Quoted text:
---*---

Decades ago, artificial intelligence arrived with huge expectations for significant increases in efficiency and productivity. However, despite billions spent on technology, project after project stalled—mainly because challenges with company strategies, technical hurdles, and cultures kept the potential power of AI unrealized.
Over the last decade, enterprises have migrated en masse to online platforms and cloud providers. This evolution has paved the way for computing capabilities to handle much more data while simultaneously generating troves of new data that these systems can now analyze.
This migration has laid the foundation for a new generation of automation and analytics—the shift from enterprise AI 1.0 to 2.0. This created the capacity for more sophisticated insights. This includes end-to-end process intelligence powered by focused solutions and machine reasoning that drives exponential gains in operational efficiency and productivity. Enterprise AI 2.0 is overtaking the shallow learning approaches and simple task automation of enterprise AI 1.0.
The organizational shifts underway to embrace these changes from the top down—starting with leaders who understand that future growth is rooted in digital transformation—have driven this transition more than anything.

---*---

Available data:
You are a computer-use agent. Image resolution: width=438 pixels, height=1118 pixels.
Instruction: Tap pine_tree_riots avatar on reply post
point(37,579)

---*---

Required task 1: In the passage on enterprise AI, what has driven the transition from enterprise AI 1.0 to 2.0 more than anything?
Required task 2: Extend the passage on enterprise AI, picking up after its final sentence.
The lines above are separate material and have no connection to the passage on enterprise AI.

Exercise response 1: Organizational shifts to embrace these changes from the top down have driven it, starting with leaders who understand that future growth is rooted in digital transformation.

Exercise response 2:
Let’s take a look at how companies move toward enterprise AI 2.0.
From Experiment to Mandate: Getting C-Level Support
Enterprise AI 1.0 was a crucial stepping stone to driving success in the new 2.0 phase. Small wins and incremental advances over the past two decades paved the way for the broader buy-in we see across organizations today.
However, enterprise AI 1.0 was hamstrung from the start by organizational structures. AI was being applied almost entirely by data scientists with speculative-use cases that often weren’t aligned to business objectives, processes, or budgets. That led to a certain amount of irrelevancy and a lack of buy-in, especially at senior management levels.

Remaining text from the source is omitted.